Schon um 1981 haben Forscher das koordinierte Verhalten in Bienenschwärmen oder in Ameisenvölkern in mathematische Formeln gefasst. Seit Beginn der 1990er Jahre lösen sog. Ameisen-Algorithmen tatsächlich Probleme, an welchen die menschliche Intelligenz gescheitert ist. Das klingt auf die erste Ohrmuschel beeindruckend.
Aber diese Erfolge wurden bloss bei komplexen logistischen Problemen erzielt, was nicht erstaunt, stammen doch die der Natur abgeschauten Lösungen zumeist aus der Futterbeschaffung oder Vorratshaltung von Ameisen.
Was die ferne Zukunft anlangt (z.B. "Robotik-Zeitalter" mit Programmen, die im Evolutionsprozess erzeugt werden, ohne jeden menschlichen Programmierer), so wird es Möglichkeiten geben, die wir uns heute schwer vorstellen können (nicht vorzustellen wagen).
Bleiben wir in der Gegenwart und bei der Frage der Verbrechensaufklärung, so hat
monstra in meinen Augen das beste und wichtigste Argument geboten, als er nämlich auf die Produktivitätshemmnisse und Reibungsverluste aufgrund kognitiver, fachlicher, methodischer und menschlicher Unterschiede hinwies.
monstra schrieb:
"Nur Teilnehmer, die auf einem ähnlichen Niveau sind, was Ausbildung, Kenntnisstand und Motivation anbelangt, und die sich gegenseitig vertrauen, Arbeit aufteilen, konstruktiv kommunizieren und einer gewissen Grunddisziplin verpflichtet sind, die können auch gemeinsam Arbeitsergebnisse erreichen. Also die klassische Teamarbeit, der Austausch von Wissenschaftlern oder von Handwerkern."
sowie:
"Im Kriminalfall-Bereich tummeln sich aber viel zu viele Leute, die völlig unterschiedliche Herangehensweisen, Hintergründe und Motivationen haben."
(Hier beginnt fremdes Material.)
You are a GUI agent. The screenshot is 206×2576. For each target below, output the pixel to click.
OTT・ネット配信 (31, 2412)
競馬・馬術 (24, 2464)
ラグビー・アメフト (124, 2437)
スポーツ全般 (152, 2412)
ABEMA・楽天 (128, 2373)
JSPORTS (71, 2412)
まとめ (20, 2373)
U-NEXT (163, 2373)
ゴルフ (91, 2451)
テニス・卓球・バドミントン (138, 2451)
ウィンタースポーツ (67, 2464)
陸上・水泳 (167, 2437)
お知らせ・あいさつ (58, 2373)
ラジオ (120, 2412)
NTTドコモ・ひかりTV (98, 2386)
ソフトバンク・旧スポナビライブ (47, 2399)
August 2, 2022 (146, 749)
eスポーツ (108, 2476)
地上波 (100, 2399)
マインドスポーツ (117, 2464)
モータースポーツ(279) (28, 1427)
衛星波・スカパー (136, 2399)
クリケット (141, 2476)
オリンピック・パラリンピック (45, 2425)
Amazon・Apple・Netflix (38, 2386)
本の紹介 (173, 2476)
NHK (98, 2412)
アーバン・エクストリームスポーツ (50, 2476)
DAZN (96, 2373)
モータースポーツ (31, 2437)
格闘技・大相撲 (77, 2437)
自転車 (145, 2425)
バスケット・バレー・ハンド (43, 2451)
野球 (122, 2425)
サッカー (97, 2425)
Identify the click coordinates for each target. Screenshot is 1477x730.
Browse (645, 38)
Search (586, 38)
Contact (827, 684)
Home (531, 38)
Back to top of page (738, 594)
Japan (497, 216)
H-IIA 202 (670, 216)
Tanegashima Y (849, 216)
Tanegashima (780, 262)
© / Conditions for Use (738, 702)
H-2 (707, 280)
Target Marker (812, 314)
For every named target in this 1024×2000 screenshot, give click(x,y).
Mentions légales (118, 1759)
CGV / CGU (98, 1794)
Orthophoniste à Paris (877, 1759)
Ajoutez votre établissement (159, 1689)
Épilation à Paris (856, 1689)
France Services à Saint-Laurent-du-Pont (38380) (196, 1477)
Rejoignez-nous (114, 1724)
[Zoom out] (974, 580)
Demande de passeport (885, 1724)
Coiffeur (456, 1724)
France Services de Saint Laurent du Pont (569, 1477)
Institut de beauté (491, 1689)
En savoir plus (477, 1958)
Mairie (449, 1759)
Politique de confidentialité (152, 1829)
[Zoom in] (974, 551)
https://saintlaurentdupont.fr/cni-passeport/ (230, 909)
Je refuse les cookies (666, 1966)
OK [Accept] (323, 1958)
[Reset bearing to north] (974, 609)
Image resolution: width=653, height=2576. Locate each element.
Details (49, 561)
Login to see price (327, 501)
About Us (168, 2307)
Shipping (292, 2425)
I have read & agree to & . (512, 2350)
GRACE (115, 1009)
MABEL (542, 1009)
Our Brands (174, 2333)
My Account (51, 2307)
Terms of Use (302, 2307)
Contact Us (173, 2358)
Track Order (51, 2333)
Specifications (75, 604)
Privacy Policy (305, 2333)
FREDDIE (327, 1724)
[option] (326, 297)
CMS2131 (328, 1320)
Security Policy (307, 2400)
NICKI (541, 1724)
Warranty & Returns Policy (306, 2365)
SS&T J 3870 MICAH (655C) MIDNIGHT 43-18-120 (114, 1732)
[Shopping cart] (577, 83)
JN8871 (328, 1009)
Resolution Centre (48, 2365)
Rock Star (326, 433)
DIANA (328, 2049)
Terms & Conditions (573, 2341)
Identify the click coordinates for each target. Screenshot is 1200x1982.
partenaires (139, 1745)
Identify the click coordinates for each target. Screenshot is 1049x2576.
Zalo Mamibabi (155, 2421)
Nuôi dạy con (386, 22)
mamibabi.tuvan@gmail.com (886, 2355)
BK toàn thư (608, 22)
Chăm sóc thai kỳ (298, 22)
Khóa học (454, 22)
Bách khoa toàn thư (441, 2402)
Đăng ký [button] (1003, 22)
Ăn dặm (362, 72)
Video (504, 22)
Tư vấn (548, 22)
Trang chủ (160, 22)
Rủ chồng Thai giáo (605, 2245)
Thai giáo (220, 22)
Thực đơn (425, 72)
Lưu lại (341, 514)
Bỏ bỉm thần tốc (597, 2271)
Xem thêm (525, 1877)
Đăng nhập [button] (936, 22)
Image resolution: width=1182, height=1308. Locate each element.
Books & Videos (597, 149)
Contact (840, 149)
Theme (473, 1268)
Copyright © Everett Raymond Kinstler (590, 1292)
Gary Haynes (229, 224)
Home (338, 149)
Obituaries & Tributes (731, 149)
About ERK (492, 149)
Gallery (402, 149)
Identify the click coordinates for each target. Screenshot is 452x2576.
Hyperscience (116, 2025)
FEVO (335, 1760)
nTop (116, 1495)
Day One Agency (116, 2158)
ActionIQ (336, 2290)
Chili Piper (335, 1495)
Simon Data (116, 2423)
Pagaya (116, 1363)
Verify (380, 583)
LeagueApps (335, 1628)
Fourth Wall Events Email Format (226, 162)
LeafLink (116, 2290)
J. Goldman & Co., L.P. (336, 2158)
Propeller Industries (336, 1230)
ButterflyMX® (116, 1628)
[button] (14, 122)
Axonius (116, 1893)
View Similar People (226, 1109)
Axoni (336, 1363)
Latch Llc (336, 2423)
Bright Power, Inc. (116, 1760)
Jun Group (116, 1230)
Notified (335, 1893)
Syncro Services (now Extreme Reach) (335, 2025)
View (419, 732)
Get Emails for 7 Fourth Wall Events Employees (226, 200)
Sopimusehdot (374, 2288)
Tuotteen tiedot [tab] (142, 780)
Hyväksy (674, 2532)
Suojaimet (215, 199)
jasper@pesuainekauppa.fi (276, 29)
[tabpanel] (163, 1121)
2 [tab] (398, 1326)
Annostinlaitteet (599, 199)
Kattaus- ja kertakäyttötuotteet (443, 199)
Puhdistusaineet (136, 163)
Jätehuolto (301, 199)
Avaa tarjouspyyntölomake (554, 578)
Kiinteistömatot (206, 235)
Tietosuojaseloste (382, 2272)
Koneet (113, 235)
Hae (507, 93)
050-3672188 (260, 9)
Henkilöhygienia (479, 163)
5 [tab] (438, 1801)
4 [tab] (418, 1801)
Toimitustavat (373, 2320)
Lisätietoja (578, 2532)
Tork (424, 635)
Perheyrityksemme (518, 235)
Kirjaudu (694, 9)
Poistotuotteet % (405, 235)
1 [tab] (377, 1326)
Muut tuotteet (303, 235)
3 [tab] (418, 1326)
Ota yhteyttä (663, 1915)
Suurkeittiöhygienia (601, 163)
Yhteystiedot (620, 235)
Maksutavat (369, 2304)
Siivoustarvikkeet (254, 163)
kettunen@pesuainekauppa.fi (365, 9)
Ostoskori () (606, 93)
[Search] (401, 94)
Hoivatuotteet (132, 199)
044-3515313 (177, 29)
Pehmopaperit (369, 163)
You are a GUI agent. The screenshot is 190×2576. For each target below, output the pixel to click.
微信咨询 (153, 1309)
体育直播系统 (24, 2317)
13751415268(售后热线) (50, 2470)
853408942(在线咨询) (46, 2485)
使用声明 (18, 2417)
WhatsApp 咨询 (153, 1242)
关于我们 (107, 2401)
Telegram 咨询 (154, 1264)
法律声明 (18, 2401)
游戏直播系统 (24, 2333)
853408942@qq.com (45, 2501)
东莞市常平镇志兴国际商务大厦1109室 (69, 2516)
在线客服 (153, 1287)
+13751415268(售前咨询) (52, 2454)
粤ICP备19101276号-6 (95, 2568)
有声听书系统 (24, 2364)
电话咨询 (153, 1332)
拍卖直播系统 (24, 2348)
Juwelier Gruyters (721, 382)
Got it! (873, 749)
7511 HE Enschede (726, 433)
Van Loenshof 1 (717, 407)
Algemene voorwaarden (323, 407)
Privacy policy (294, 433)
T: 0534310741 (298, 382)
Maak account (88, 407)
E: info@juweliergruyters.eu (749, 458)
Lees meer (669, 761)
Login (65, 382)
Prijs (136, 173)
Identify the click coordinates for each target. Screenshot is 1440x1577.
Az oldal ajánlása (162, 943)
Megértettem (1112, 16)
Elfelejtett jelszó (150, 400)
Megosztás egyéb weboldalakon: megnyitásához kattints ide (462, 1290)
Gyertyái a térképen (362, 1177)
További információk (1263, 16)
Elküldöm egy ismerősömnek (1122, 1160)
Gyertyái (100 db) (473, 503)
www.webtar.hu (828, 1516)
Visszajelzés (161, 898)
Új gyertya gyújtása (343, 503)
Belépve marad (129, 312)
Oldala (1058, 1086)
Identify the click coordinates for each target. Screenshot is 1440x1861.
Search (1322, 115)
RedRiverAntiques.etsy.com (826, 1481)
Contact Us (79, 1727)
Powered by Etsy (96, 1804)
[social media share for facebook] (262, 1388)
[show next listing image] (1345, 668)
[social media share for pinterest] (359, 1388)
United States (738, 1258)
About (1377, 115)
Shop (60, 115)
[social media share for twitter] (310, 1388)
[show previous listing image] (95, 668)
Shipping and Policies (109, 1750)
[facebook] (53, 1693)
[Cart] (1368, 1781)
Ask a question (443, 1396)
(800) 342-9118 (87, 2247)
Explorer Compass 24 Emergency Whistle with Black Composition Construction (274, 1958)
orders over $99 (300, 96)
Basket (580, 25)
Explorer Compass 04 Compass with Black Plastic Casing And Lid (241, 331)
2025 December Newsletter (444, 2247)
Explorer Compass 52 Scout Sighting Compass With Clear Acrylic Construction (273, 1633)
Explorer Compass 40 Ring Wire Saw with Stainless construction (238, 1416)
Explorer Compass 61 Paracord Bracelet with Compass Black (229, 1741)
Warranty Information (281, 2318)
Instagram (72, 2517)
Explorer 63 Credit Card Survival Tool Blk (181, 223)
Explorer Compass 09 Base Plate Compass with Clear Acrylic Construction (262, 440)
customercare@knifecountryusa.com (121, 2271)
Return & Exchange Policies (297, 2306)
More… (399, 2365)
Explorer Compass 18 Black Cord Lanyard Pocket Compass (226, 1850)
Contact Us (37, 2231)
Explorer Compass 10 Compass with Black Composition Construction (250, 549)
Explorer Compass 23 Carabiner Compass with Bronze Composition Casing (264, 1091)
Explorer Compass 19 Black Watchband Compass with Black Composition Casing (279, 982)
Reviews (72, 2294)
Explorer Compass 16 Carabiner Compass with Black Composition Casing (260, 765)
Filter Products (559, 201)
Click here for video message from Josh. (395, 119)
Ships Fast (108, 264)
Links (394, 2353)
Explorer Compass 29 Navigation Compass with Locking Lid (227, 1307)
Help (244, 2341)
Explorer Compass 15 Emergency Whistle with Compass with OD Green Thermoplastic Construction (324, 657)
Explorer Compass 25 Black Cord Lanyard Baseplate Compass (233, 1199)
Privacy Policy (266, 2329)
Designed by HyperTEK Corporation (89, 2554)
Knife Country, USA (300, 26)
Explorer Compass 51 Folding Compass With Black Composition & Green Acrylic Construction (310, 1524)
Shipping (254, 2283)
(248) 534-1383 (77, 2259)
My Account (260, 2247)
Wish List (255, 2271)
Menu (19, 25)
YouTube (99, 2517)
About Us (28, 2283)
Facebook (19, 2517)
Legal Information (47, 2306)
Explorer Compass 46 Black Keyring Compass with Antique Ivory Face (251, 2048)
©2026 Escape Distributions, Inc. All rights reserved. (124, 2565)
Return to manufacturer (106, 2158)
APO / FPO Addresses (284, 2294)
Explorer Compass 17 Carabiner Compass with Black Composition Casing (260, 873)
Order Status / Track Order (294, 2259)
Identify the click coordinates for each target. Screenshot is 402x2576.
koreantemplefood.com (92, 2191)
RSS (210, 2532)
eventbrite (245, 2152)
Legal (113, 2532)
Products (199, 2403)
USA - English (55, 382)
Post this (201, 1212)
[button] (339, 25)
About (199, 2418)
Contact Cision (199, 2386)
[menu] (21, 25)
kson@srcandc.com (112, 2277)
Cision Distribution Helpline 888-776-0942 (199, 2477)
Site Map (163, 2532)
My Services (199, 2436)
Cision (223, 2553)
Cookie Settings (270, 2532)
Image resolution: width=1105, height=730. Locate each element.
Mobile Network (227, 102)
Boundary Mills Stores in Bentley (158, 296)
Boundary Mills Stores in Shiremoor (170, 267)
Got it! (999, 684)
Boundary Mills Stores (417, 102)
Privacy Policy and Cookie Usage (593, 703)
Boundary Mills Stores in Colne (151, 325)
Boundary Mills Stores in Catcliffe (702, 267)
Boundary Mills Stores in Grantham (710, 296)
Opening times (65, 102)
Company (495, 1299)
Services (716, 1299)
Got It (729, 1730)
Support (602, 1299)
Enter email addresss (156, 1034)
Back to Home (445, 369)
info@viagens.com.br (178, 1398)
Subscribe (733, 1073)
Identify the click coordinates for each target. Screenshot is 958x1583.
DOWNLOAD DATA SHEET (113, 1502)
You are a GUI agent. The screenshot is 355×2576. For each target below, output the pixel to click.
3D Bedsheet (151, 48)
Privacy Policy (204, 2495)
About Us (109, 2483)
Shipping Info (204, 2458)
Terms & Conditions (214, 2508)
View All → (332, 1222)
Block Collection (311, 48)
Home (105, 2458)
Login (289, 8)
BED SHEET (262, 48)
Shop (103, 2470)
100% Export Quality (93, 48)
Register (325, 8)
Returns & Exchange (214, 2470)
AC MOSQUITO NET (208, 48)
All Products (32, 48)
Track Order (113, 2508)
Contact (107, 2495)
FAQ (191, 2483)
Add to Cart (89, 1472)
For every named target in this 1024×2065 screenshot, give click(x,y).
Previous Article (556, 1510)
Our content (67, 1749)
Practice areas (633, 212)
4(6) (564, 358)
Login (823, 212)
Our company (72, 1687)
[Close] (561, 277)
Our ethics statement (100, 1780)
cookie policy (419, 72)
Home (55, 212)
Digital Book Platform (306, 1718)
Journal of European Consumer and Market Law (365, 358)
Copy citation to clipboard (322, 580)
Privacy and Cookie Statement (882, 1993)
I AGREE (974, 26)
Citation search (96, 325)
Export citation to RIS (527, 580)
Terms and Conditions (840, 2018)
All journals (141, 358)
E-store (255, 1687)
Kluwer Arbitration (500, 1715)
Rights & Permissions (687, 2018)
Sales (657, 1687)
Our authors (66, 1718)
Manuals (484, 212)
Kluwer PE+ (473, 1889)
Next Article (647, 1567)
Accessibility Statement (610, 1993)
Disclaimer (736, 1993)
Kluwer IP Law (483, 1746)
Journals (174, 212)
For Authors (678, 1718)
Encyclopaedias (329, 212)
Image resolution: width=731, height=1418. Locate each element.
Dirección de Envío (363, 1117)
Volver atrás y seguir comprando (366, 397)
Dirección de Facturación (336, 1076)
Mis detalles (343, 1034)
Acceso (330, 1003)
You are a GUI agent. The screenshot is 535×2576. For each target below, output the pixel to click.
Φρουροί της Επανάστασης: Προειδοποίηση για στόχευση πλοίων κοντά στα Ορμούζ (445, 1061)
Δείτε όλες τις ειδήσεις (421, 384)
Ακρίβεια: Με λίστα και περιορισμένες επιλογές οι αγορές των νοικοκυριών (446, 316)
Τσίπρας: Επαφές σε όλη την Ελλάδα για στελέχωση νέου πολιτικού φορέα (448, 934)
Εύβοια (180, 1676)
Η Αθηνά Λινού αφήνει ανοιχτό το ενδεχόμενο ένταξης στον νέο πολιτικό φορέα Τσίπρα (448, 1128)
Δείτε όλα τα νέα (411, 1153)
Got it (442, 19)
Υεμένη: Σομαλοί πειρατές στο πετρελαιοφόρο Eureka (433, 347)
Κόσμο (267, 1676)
Ein berühmtes historisches Beispiel für das Problem "allzu heterogenes Team" ist die Entzifferung der Enigma im Bletchley Park. Beim Aufbau des Teams rekrutierte man zu Beginn allzu euphorisch allerlei Knobelfreunde, darunter auch Kreuzworträtsellöser, Schachspieler und Historiker. Aber die Menschen, die man letztlich für die entscheidende Arbeit brauchen konnte, waren dann fast ausschliesslich Mathematiker. Von den verbliebenen zwei englischen Schachspielern war der eine ein ausgebildeter Mathematiker, der andere war vor allem wegen seiner guten Deutschkenntnisse gefragt. Der noch verbliebene Historiker befasste sich bloss mit Mustererkennung im Nachrichtenverkehr und wäre leicht zu ersetzen gewesen. Dies im Gegensatz zu den Mathematikern und Mathematikerinnen, welche die entscheidenden Erkenntnisbausteine herausarbeiteten und zusammensetzten. Ohne ihre Arbeit hätte der 2. Weltkrieg mindestens ein Jahr länger gedauert und hätte dadurch Millionen mehr Opfer gefordert.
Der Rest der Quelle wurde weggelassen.